The Trouble With Dying

May 21, 2012 4 comments

My neighbor is dying.

Actually, they all are, but he knows his death is coming sooner than later. It is terribly sad, a young man and father dying of a brain tumor.

I bumped into him at the grocery store last week and this morning, as I wheeled my cart past where we’d stopped and chatted, I thought about him, our conversation, and hostas.

You see, as much as this young man is my neighbor, before last week, I’d never spoken to him. Not once. He lives a street over and a few blocks south of me and our paths simply never crossed before. His kids go to the schools my kids have attended – his oldest is a year behind my Middlest at school, and I run or walk past his house every day.

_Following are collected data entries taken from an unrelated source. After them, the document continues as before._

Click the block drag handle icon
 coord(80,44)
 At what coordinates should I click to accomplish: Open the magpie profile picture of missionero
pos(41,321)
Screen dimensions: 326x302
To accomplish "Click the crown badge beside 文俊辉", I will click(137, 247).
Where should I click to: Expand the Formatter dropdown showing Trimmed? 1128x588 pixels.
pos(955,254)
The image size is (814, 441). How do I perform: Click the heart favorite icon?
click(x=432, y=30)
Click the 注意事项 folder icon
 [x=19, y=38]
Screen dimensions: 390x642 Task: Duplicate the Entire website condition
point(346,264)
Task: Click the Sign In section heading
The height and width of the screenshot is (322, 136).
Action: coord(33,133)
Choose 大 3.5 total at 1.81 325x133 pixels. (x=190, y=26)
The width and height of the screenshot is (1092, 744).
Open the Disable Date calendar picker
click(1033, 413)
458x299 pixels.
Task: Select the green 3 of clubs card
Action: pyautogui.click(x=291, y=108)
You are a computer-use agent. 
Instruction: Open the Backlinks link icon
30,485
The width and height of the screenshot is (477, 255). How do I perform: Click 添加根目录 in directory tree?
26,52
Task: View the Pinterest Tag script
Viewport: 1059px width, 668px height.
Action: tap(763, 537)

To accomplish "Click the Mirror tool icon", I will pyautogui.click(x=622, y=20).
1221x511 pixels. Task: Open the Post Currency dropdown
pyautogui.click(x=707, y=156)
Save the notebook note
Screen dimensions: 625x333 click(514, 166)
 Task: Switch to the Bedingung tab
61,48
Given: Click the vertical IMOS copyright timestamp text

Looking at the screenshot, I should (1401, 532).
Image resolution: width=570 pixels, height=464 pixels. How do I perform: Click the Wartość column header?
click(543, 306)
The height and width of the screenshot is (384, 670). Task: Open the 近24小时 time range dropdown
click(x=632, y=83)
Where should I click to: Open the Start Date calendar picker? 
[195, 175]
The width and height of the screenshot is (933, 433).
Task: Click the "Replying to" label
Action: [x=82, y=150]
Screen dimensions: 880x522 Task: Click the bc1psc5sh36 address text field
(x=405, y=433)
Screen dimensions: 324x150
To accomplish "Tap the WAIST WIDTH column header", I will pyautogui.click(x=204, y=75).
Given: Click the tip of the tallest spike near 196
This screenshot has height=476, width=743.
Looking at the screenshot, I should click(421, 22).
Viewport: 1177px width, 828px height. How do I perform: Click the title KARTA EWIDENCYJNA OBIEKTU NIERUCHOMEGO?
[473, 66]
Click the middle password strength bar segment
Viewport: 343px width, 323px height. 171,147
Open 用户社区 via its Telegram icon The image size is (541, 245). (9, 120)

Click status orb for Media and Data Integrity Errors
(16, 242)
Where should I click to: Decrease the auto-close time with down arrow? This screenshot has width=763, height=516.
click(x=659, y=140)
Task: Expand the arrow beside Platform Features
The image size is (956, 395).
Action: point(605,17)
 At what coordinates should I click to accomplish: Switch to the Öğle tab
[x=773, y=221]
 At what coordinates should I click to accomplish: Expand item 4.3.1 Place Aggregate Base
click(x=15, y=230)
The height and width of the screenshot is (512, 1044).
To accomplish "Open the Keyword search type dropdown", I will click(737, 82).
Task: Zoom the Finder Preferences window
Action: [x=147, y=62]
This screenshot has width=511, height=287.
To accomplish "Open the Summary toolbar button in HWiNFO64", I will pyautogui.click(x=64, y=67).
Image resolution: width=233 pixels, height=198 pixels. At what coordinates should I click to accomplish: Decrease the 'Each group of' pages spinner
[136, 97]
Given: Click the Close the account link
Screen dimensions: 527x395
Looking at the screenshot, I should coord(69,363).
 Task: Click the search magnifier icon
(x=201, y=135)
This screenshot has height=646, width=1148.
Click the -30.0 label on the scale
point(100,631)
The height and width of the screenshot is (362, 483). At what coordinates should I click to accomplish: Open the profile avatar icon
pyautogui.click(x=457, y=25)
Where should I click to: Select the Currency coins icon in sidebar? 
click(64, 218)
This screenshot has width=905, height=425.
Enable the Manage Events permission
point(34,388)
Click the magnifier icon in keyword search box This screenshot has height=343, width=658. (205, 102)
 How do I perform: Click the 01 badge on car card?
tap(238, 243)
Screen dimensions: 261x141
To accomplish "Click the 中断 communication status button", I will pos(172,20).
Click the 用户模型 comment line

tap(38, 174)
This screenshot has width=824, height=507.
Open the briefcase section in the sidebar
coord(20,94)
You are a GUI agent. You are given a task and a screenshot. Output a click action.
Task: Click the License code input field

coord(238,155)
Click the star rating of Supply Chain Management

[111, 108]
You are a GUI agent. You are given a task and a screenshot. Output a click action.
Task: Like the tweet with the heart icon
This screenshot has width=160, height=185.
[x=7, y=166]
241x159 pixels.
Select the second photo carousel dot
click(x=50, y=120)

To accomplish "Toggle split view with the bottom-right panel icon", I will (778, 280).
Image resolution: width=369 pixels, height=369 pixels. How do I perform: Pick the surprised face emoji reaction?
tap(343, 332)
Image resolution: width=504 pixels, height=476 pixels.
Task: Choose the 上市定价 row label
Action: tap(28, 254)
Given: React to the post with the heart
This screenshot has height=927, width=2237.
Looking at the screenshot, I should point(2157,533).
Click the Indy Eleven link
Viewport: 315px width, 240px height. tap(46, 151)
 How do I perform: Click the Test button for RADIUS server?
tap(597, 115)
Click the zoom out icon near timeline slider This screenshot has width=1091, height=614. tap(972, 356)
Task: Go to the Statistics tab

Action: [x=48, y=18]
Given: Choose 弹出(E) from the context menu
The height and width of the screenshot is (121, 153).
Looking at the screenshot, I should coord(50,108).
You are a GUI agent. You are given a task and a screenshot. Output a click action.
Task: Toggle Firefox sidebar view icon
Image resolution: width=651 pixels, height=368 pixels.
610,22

And yet I’d never met him. Then, a few months ago people started talking about him. His blog started being posted and reposted on my FB page, Middlest started talking about this little boy in her school who’s dad is dying.

Lives, crossing paths.

I was at the grocery store with Littlest. My neighbor was with his four year old. Littlest was happily distracted with a game on the iPod. As I reached in the case for a tub of hummus, I watched my neighbor try to heft a gallon of milk into his handicap scooter with his little girl’s help. As he adjusted the pile of things in the basket, she skipped away, attention caught by the kiosk of animal cards across the aisle.

My own kids pull away from me to spin that kiosk, reading each and every card that catches their fancy. Dogs in birthday hats, a frog in sunglasses, a cat with an orange-peel helmet. In my world, that kiosk is a source of frustration as I have to read card after card that one or both kids thinks is “awesome Mom!” and then put them back away correctly.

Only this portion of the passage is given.